A pragmatic roadmap for closing the trust gap
1. Start with a minimum viable use case. Do not begin with an enterprise-wide autonomy agenda. Start with one bounded, high-value problem where the business pain is clear, the decision logic is understandable and the outcome can be measured. Strong candidates include inventory exception management, replenishment prioritization, lead-time prediction or routine exception triage. In some cases, the first version can even combine selected enterprise data with reliable spreadsheet inputs if that is the fastest way to prove value.
2. Validate outputs with business users early. Trust is built with use, not announcements. Bring planners, buyers, warehouse leaders and transportation teams into the process from the start. Let them test outputs against real operating conditions, challenge assumptions and shape how recommendations are presented. When business users can see that the tool reflects their reality, adoption rises faster.
3. Improve data quality around real decisions. Data modernization should not be an abstract exercise. Focus on the data elements that directly affect the use case at hand. Standardize definitions, improve ingestion pipelines, automate quality checks and clarify ownership where it matters most. The goal is not theoretical perfection. It is practical credibility for specific business decisions.

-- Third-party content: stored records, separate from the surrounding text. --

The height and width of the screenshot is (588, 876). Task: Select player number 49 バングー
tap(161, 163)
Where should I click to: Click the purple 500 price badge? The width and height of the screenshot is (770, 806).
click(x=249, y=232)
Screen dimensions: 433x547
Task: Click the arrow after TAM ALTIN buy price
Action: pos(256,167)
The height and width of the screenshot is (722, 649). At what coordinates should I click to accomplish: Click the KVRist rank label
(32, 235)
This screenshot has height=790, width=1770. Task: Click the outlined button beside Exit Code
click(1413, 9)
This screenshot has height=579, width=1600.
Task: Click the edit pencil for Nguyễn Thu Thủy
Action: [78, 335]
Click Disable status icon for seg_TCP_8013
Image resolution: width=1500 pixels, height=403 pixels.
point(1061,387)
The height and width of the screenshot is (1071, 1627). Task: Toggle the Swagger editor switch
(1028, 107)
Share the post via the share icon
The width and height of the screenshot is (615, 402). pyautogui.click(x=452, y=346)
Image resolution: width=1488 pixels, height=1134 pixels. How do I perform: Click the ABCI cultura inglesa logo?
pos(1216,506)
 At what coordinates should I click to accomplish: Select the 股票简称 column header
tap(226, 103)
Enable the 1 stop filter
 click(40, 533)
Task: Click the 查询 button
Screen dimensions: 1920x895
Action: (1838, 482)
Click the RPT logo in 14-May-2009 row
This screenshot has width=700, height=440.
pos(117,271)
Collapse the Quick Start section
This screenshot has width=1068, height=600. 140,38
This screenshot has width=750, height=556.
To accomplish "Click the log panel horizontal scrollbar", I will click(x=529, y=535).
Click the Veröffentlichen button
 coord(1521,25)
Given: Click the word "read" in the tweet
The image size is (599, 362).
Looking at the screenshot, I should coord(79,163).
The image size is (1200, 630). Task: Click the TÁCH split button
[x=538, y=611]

4. Build a joint business-and-IT operating model. If analytics and AI are owned only by IT, adoption will suffer. Supply chain experts need to shape the workflows, rules and outputs. Data engineers and architects need to improve ingestion, quality and governance. Data scientists need to manage features, models and performance over time. User experience teams need to make tools usable in the flow of work. The operating model matters as much as the algorithm.
5. Expand only after trust is earned. Once teams trust the underlying data and can validate the recommendations, organizations can move up the maturity curve—from descriptive and diagnostic visibility to predictive insight, prescriptive decision support and eventually agentic execution. Advanced capabilities create more value when they rest on foundations users already believe.
What leaders should do differently
Many supply chain AI programs fail because they treat trust as a soft issue rather than an operational requirement. In reality, trust is what determines whether recommendations get used, whether planners change behavior and whether autonomy becomes viable at all. Leaders should focus less on promising a self-running supply chain and more on building confidence in the decision layer beneath it.
That means being honest about current maturity. It means recognizing that spreadsheets often exist for a reason. It means improving data quality where the business feels pain most acutely, not waiting for a perfect long-term architecture before delivering value. It also means aligning business and IT around shared outcomes instead of allowing a “them versus us” dynamic to undermine adoption.
Build belief before you scale intelligence
The future of supply chain performance will not be defined by AI models alone. It will be defined by how well organizations connect trusted data, usable workflows, business judgment and governed execution. Predictive, prescriptive and agentic capabilities can all create value, but only when the business believes the numbers, understands the logic and can see how the tool supports better decisions.
Closing the gap between ERP records, operational spreadsheets and AI recommendations is not glamorous work. But it is the work that determines whether supply chain AI becomes an experiment or an operational advantage. Organizations that build trust first can move faster later. They can reduce decision latency, improve resilience and create a path toward managed autonomy that the business is ready to use—not just admire in a demo.